I think Perry and others have been saying this all along. Is this the way you see it?

It depends. If you own one of the older resorts or a week with less value in the points based system, then yep, you most likely will find upgrading more difficult. On the other hand, if you own a more valuable week that has higher point values and you want to "trade down" to an older resort but, perhaps a higher season, then you might find your the one on the best position to upgrade.

The problem with buying to exchange is that exchange rules are subject to change. When they do change, it can have an adverse affect on how you set yourself up. Perry has had great luck with his Gold Summit watch week. I've had very good luck with my Silver Ocean Pointe studio week. In the new points system, both Perry and I may find those weeks aren't as attractive in the new exhcange system.

However, I also have a 1 bedroom Grand Chateau week that does a reasonably good job for exchange but, doesn't have the power I'd like it to have to get into the newer resorts that only have two bedroom units. My studio Ocean Pointe week is basically an extra exchange week for us. I don't have to have it.

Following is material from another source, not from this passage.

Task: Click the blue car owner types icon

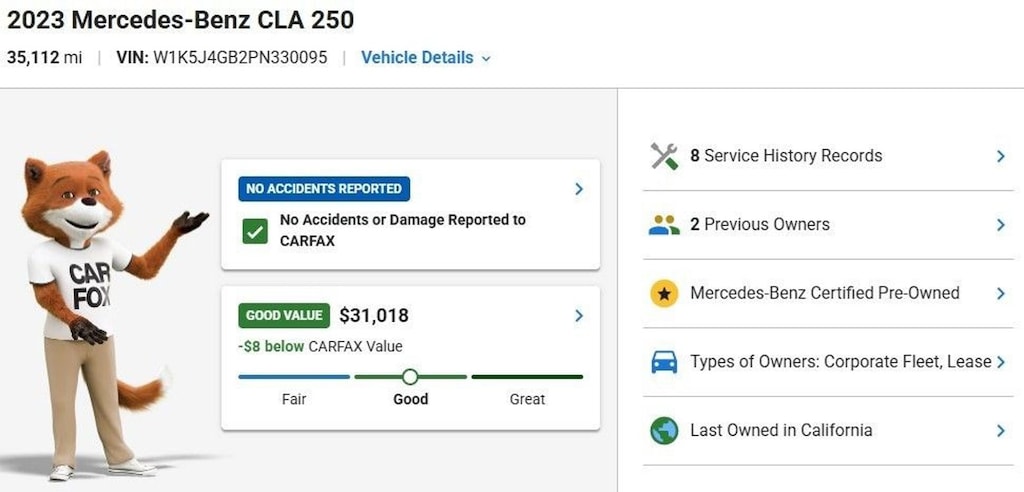Action: [x=664, y=362]
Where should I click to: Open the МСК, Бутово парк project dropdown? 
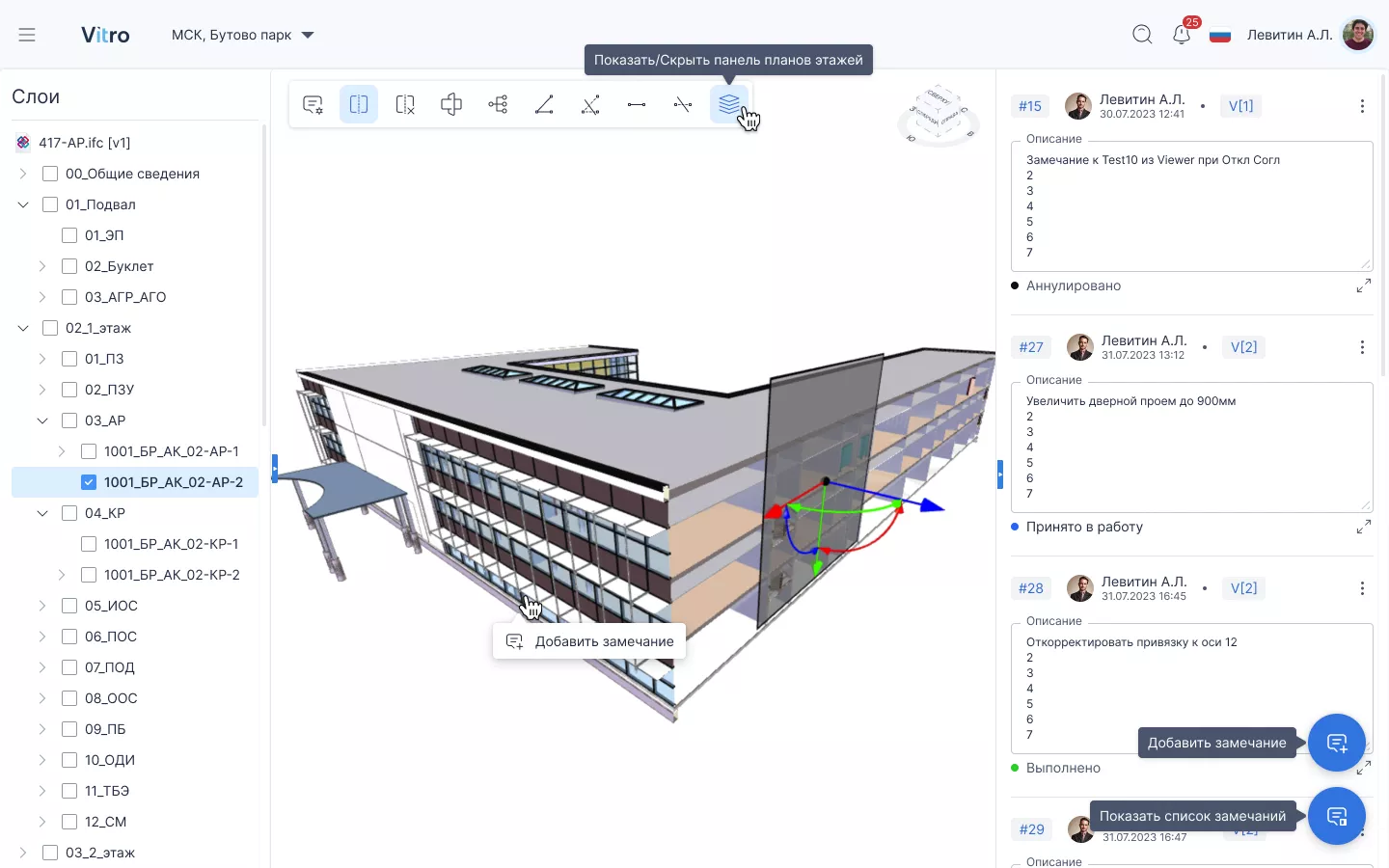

So, in a new points based system, this could work for me as I can now combine the studio points with the one bedroom points so that I might have an easier time getting the one two bedroom unit I really would like to have rather than two exchanges that are luke warm at best.

It's really going to be a glass half full or half empty depending upon how you look at things. The ones that will have the most difficulty are those who bought strictly to exchange in a system that may become obsolete in a few short years.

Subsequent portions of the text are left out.